Tuesday, February 11, 2014

Dj Buddy Beaverhausen Remembers Shirley Temple

Eleanore Roosevelt & Shirley Temple
As Ray Davies of The Kinks sang, "Celluloid Heros never really die." Shirley Temple may have sailed away on the Good Ship Lollipop (where the bon-bons play on the sunny beach of Peppermint Bay) but she will forever live on in our hearts as America's sweetheart; the childhood actress/singer/dancer who kept America optimistic, at the movies, throughout the Great Depression. The American Film Institute ranks Shirley Temple the 18th greatest female Screen Legend of all time.

Ms Temple died of natural causes at age 85, forever remembered as the upbeat, cherubic child star with dimples, ringlets and winning disposition. Her look indeed inspired Bette Davis as the aging child-star Baby Jane Hudson in Whatever Happened to Baby Jane?

My mother was a year younger than Shirley Temple and idolized her on the silver screen from the time my grandmother would take her and her sister, my Aunt Ellen, to the Paterson, NJ movie palaces to see Ms Temple's films. Mom even had a Shirley Temple doll from the era.

Growing up, watching Shirley Temple movies on television was a must in our house. There was one every Sunday afternoon on our local NY-based channel. I loved her songs, especially "Baby, Take a Bow," "We Should Be Together," "At the Cod Fish Ball," "When I Grow Up," "Animal Crackers in My Soup" and "On the Good Ship Lollipop," which my Mom would sing to me as part of her repertoire of lullabies.

Originally slated to star in MGM's The Wizard of Oz, on loan from 20th Century-Fox, Darryl F. Zanuck pulled the plug on that casting at the last minute. MGM quickly replaced Temple with their own Judy Garland and the rest is cinema history.

Temple hosted a tv series, Shirley Temple's Storybook, from 1958-1961. I never failed to tune in, watched all the episodes and even owned the Mattel Storybook Theater, moving the cardboard characters around with a magnetic wand under the stage floor. The Theater came with cardboard sets and props as well.

Dj Buddy Beaverhausen also appreciates, to no end, the fact that the world's most famous non-alcoholic beverage was named the Shirley Temple -- basically a Cosmo with ginger ale instead of vodka -- introducing generations of children to the joys of sipping pretty pink cocktails when they grow up.

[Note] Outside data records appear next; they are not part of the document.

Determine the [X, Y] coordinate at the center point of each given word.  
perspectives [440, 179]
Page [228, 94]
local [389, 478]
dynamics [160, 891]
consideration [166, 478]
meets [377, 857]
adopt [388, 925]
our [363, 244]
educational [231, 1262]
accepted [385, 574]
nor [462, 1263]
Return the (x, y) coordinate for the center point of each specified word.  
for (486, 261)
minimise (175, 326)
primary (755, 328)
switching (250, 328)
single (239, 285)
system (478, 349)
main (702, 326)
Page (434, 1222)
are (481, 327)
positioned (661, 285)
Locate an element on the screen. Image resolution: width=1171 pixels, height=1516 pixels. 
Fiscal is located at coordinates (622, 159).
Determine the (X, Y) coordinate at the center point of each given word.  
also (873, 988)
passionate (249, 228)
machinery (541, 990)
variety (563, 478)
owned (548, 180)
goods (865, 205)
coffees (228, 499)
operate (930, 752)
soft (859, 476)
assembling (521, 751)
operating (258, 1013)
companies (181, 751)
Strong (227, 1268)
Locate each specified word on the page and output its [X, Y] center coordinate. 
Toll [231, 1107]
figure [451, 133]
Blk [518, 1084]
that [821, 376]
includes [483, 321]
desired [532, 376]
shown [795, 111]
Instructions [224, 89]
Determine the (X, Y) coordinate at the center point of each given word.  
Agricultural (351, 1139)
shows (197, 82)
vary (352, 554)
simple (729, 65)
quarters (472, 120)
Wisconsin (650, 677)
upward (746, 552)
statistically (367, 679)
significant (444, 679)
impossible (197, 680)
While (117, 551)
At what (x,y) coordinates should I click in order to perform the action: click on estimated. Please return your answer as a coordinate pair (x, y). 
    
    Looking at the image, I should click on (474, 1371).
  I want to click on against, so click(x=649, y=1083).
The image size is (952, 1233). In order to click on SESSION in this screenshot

At age 17, Shirley Temple married celebrated Army Sergeant-turned-actor John Agar. They divorced six years later. In 1950, she married Charles Alden Black, a Navy Intelligence Officer and exec for the Hawaiian Pineapple Company. She was the mother of two daughters and a son.

Shirley Temple underwent a mastectomy in 1972. Wikipedia writes, "Following the operation, she announced it to the world via radio, television, and a February 1973 article for the magazine McCall's. In doing so, she became one of the first prominent women to speak openly about breast cancer."

CNN reports that "after stepping down from the silver screen... she did not fade from the public eye. She embarked on a new career as a foreign diplomat: She served in the U.S. delegation to the United Nations from 1969 to 1974 was U.S. ambassador to Ghana from 1974 to 1976, and U.S. ambassador to Czechoslovakia from 1989 to 1992."

A liberal Republican (the term was not always a paradox), she strongly opposed the Viet Nam War. Shirley Temple Black, as she was then known, was also in charge of arrangements for Democratic President Jimmy Carter's inauguration and inaugural ball.

In 1939, Salvador Dali created a montage, Shirley Temple, The Youngest, Most Sacred Monster of Contemporary Cinema, that still hangs at the Museum Boijmans Van Beuningen in Rotterdam, the Netherlands. It is a satirical, surrealistic protest of the sexualization of children by the Hollywood film industry. This topic has since become a hotly debated one in contemporary culture.

Shirley Temple, rest in peace. You are alive in our remembrances, in our hearts and, forever, at the movies.